A portion of our production in any region may be interrupted, or shut in, from time to time for numerous reasons, including as a result of weather conditions, accidents, loss of pipeline, gathering, processing or transportation system access or capacity, field labor issues or strikes, or we might voluntarily curtail production in response to market or other conditions. If a substantial amount of our production is interrupted at the same time, it could adversely affect our cash flows and results of operations.
Downgrades in our credit ratings by various credit rating agencies could impact our access to capital and materially adversely affect our business and financial condition.

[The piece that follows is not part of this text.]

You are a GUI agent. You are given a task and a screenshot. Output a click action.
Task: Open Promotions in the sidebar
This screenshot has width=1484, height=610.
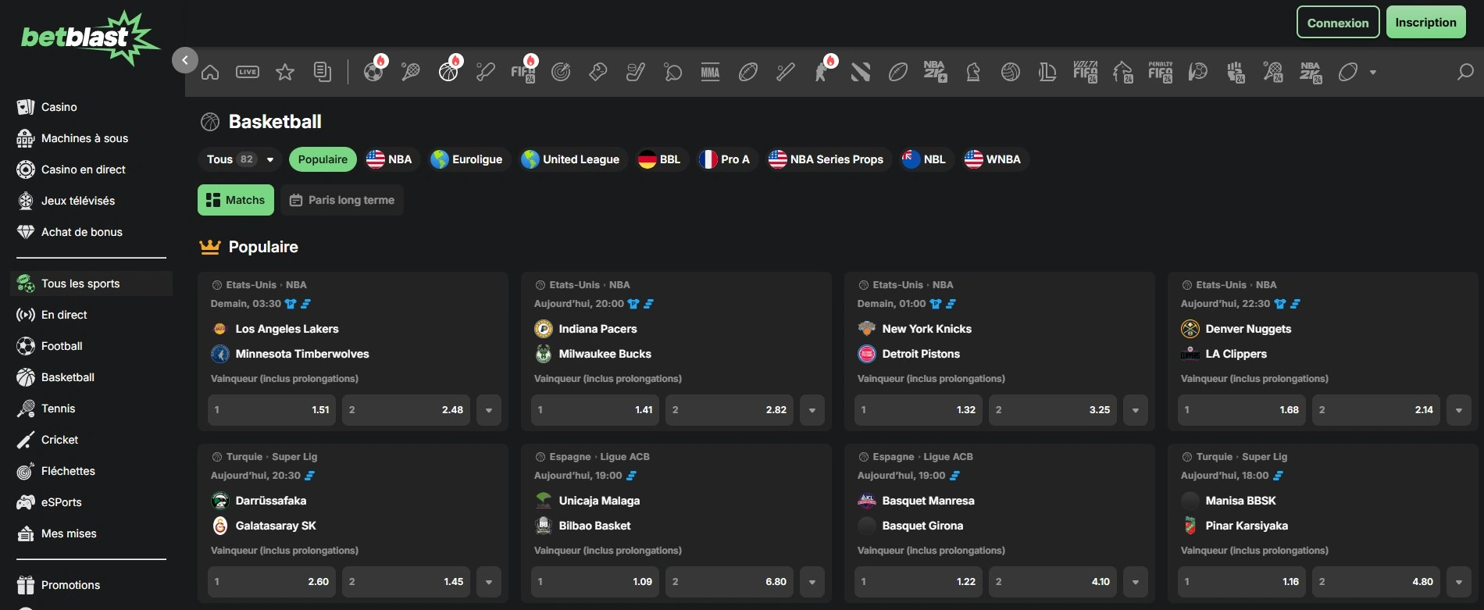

In February 2016, Moody’s Investors Service and Standard & Poor’s downgraded our credit ratings (“Debt Rating”). Our Debt Rating levels could have materially adverse consequences on our business and future prospects and could:
limit our ability to access debt markets, including for the purpose of refinancing our existing debt;
cause us to refinance or issue debt with less favorable terms and conditions, which debt may restrict, among other things, our ability to make any dividend distributions or repurchase shares;
negatively impact current and prospective customers’ willingness to transact business with us;
impose additional insurance, guarantee and collateral requirements;
limit our access to bank and third-party guarantees, surety bonds and letters of credit; and
cause our suppliers and financial institutions to lower or eliminate the level of credit provided through payment terms or intraday funding when dealing with us, thereby increasing the need for higher levels of cash on hand, which would decrease our ability to repay outstanding indebtedness.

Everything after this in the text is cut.